Flop Flop! Noodle
An evening of red seats, K-pop, and culinary betrayal.
The recommendation for headlines is to provide intrigue and mystery so readers get hooked, looking for answers. However, in my recent experience, I simply could not bear to keep it vague. Here goes—the arduous journey I had to undertake.
You know those places Instagram hypes up so much that you end up convincing yourself, “Surely, everyone can’t be wrong?” Yeah, well, they can—each and every one of them. Enter Bang Bang! Noodle, a place that proved hype and reality should be trusted with a pinch of salt, a tasteless pinch.
Our arrival at this restaurant was fairly generic for Bombay: a 30-minute wait after confirming our reservation, and, following a stroll around, we finally got our table. A peculiar instance was the manager telling us the tables were "moving fast today." I didn’t see why at first. Now, I do.

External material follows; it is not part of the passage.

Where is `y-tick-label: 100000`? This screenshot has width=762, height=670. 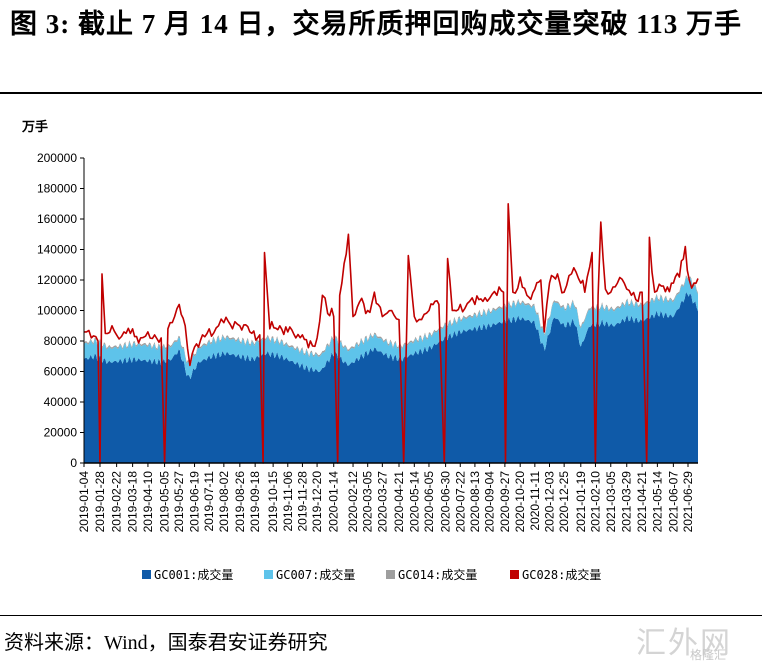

When we walked in, the place was decked out with bright red seating and cute posters—honestly, quite pretty. The funniest part? They were blasting K-pop in a Chinese restaurant. For the uninformed, it's just music; for people of culture, it’s bordering on blasphemy. Once seated, our waiter dashed off to fetch the menu so we could literally point to what we wanted—which, fine, is not the worst experience to complain about. We ordered pineapple and mint coolers that sounded perfect on paper… except they didn’t actually have any. Another waiter plonked down our order of dumplings. I tucked in happily until we realised, after a bite, that they weren’t vegetarian. When we pointed it out, the waiter looked more confused than apologetic. And the manager? Instead of coming over to apologise, he was too busy boasting at the next table about how some Malaysian reviewer came back because he “loved the food so much.” Honestly, it felt like he was reciting a bad PR line. Spoiler: they didn’t make the dumplings vegetarian again.
Now, about that ‘mala spice’ they’re famous for. If this was supposed to be fiery, numbing, and intense, I clearly walked into the wrong restaurant. The food was about as spicy as lukewarm tap water. And to top it off, the noodles were undercooked—not ‘chewy in a nice al dente way’, but genuinely doughy, as if they gave up halfway through boiling them. When I mentioned it, the waiter insisted, “That’s how it’s supposed to be.” Sorry, but no. I love chewy noodles, and this wasn’t chewy—it was raw. The much-hyped Mala Chilli Oil Wontons tasted less spicy than regular crystal dumplings dipped in chilli oil. Calling that ‘Mala’ felt like false advertising.
To be sure about my experience, with self-doubt creeping in, I decided to gamble my sanity and peace by carrying the leftovers of the Yibin Cumin Noodles home for my dad—a man who can’t handle the tiniest hint of chilli and is very particular about his palate. However, he devoured the whole thing without blinking. That tells you everything.
If you do end up at this restaurant, whether out of obligation or a wild heart, do try the Typhoon Shelter Paneer, as it was the one saving grace of our evening. Crisp, spicy, and flavourful—I’d happily eat that again. But it was a lonely little shed in an otherwise dark, soggy typhoon of a day.
By the end, we gave up. Instagram had failed us, our taste buds were confused, and our stomachs weren’t happy. The dessert menu looked disastrous, and honestly, after everything we’d already endured, I don’t think I could have stomached it. We even joked about running to McDonald’s for dessert.
Our saving grace was going to Dessert Therapy, where a triple chocolate mousse and brownie finally delivered what the night had promised all along. Sweet relief—quite literally. There’s a reason it remains one of my favourite dessert spots in Bombay.